#### INSTRUCTIONS FOR THE TASK
Pull out every row below that contains the string "Where" and copy each one in full.

#### Collected data entries

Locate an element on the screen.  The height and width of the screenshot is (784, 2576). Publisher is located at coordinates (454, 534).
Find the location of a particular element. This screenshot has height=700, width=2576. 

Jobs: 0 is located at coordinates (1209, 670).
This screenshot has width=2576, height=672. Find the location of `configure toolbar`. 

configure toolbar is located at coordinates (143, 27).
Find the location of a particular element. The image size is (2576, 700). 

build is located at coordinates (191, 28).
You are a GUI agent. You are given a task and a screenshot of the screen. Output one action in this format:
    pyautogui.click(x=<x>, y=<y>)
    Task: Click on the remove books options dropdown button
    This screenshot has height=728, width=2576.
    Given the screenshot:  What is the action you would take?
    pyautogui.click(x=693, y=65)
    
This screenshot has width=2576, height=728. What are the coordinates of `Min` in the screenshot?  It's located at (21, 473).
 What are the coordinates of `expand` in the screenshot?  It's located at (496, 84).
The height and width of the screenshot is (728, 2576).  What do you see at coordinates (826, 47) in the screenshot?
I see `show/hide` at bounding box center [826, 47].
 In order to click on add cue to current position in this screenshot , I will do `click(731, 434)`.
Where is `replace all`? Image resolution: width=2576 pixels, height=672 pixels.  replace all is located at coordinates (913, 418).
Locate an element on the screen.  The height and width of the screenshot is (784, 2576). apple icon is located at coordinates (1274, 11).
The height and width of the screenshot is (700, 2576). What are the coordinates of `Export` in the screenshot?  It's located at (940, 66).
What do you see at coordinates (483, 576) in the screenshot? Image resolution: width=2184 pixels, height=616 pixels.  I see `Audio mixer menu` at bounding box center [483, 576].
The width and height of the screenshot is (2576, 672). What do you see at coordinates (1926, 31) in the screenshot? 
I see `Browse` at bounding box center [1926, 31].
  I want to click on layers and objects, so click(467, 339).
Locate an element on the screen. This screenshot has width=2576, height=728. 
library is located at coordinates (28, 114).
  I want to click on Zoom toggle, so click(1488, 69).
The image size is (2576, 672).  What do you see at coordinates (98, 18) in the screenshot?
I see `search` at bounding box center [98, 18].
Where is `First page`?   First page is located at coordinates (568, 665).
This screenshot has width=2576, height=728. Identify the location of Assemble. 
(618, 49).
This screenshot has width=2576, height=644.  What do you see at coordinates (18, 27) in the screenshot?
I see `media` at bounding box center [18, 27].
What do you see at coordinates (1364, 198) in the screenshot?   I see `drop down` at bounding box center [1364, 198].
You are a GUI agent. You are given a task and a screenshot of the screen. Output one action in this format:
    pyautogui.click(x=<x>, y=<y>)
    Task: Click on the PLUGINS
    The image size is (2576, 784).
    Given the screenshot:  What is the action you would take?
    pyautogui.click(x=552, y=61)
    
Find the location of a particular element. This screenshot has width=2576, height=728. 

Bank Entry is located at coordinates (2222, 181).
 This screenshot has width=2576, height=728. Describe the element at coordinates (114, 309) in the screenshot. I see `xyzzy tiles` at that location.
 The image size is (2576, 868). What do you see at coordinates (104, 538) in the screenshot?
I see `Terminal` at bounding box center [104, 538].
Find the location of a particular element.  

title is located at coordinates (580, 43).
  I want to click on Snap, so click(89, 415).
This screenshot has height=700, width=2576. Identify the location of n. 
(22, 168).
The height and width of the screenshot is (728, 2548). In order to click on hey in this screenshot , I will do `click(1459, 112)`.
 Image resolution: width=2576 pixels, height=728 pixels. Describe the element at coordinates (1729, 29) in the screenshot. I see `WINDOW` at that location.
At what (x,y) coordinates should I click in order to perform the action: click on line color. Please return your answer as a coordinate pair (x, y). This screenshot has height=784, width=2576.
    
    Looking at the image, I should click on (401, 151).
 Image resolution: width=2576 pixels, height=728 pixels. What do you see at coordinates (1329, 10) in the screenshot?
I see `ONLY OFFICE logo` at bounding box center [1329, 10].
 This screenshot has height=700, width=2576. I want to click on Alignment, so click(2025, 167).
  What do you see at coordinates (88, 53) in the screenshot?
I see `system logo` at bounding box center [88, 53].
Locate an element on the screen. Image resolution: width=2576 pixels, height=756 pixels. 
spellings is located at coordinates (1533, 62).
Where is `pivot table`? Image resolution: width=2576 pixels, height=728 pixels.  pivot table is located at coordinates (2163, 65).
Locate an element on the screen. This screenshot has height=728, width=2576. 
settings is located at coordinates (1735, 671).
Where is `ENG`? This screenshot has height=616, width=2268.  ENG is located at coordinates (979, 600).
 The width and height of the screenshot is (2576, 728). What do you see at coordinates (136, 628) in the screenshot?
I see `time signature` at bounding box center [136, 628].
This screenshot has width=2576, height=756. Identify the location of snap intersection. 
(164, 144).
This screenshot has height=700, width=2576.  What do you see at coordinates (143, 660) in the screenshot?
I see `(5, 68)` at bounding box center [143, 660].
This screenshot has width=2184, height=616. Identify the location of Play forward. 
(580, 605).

#### THE SOLUTION
Where is `replace all`? Image resolution: width=2576 pixels, height=672 pixels.  replace all is located at coordinates (913, 418).
Where is `First page`?   First page is located at coordinates (568, 665).
Where is `pivot table`? Image resolution: width=2576 pixels, height=728 pixels.  pivot table is located at coordinates (2163, 65).
Where is `ENG`? This screenshot has height=616, width=2268.  ENG is located at coordinates (979, 600).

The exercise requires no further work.